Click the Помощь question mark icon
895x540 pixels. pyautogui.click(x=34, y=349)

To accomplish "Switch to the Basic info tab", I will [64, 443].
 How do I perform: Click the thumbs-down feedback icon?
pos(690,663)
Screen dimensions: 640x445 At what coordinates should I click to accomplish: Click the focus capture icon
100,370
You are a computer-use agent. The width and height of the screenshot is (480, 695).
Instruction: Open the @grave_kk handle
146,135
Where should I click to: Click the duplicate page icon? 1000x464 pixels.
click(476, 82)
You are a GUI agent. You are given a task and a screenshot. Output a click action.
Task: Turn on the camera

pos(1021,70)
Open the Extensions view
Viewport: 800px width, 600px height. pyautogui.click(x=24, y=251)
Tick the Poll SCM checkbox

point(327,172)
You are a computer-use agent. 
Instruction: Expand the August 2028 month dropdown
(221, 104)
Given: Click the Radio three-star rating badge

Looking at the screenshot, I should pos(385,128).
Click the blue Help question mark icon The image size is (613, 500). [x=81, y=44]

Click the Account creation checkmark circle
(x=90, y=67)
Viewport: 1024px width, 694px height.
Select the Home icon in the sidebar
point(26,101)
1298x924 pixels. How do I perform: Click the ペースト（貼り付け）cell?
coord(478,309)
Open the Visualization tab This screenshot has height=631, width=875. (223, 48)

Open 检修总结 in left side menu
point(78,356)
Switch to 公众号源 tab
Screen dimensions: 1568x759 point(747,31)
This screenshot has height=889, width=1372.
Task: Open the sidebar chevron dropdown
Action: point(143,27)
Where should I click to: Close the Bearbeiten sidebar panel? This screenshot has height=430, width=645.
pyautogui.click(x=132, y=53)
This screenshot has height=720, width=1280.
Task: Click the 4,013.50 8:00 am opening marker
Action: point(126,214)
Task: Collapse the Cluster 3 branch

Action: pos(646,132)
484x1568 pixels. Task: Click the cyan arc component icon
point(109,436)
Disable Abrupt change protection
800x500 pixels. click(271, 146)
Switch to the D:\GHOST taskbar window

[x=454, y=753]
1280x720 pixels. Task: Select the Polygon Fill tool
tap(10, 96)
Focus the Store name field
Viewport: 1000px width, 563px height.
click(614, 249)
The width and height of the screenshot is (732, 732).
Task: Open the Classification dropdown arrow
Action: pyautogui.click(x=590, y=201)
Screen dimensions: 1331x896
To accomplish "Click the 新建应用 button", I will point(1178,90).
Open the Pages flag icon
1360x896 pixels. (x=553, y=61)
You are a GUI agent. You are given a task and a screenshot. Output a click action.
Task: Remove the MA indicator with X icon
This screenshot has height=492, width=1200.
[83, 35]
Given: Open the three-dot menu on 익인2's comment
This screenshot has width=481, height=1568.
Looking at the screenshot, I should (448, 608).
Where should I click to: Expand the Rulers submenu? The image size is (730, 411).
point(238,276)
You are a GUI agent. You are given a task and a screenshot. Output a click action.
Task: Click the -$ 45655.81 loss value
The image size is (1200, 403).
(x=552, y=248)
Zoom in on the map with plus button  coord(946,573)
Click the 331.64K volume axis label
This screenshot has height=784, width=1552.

===

_任务目标_
修改以上全部材料，把每一处“Where should I click to”替换成“Where do I click to”，其他内容一律不变。

_参考答案_
Click the Помощь question mark icon
895x540 pixels. pyautogui.click(x=34, y=349)

To accomplish "Switch to the Basic info tab", I will [64, 443].
 How do I perform: Click the thumbs-down feedback icon?
pos(690,663)
Screen dimensions: 640x445 At what coordinates should I click to accomplish: Click the focus capture icon
100,370
You are a computer-use agent. The width and height of the screenshot is (480, 695).
Instruction: Open the @grave_kk handle
146,135
Where do I click to: Click the duplicate page icon? 1000x464 pixels.
click(476, 82)
You are a GUI agent. You are given a task and a screenshot. Output a click action.
Task: Turn on the camera

pos(1021,70)
Open the Extensions view
Viewport: 800px width, 600px height. pyautogui.click(x=24, y=251)
Tick the Poll SCM checkbox

point(327,172)
You are a computer-use agent. 
Instruction: Expand the August 2028 month dropdown
(221, 104)
Given: Click the Radio three-star rating badge

Looking at the screenshot, I should pos(385,128).
Click the blue Help question mark icon The image size is (613, 500). [x=81, y=44]

Click the Account creation checkmark circle
(x=90, y=67)
Viewport: 1024px width, 694px height.
Select the Home icon in the sidebar
point(26,101)
1298x924 pixels. How do I perform: Click the ペースト（貼り付け）cell?
coord(478,309)
Open the Visualization tab This screenshot has height=631, width=875. (223, 48)

Open 检修总结 in left side menu
point(78,356)
Switch to 公众号源 tab
Screen dimensions: 1568x759 point(747,31)
This screenshot has height=889, width=1372.
Task: Open the sidebar chevron dropdown
Action: point(143,27)
Where do I click to: Close the Bearbeiten sidebar panel? This screenshot has height=430, width=645.
pyautogui.click(x=132, y=53)
This screenshot has height=720, width=1280.
Task: Click the 4,013.50 8:00 am opening marker
Action: point(126,214)
Task: Collapse the Cluster 3 branch

Action: pos(646,132)
484x1568 pixels. Task: Click the cyan arc component icon
point(109,436)
Disable Abrupt change protection
800x500 pixels. click(271, 146)
Switch to the D:\GHOST taskbar window

[x=454, y=753]
1280x720 pixels. Task: Select the Polygon Fill tool
tap(10, 96)
Focus the Store name field
Viewport: 1000px width, 563px height.
click(614, 249)
The width and height of the screenshot is (732, 732).
Task: Open the Classification dropdown arrow
Action: pyautogui.click(x=590, y=201)
Screen dimensions: 1331x896
To accomplish "Click the 新建应用 button", I will point(1178,90).
Open the Pages flag icon
1360x896 pixels. (x=553, y=61)
You are a GUI agent. You are given a task and a screenshot. Output a click action.
Task: Remove the MA indicator with X icon
This screenshot has height=492, width=1200.
[83, 35]
Given: Open the three-dot menu on 익인2's comment
This screenshot has width=481, height=1568.
Looking at the screenshot, I should (448, 608).
Where do I click to: Expand the Rulers submenu? The image size is (730, 411).
point(238,276)
You are a GUI agent. You are given a task and a screenshot. Output a click action.
Task: Click the -$ 45655.81 loss value
The image size is (1200, 403).
(x=552, y=248)
Zoom in on the map with plus button  coord(946,573)
Click the 331.64K volume axis label
This screenshot has height=784, width=1552.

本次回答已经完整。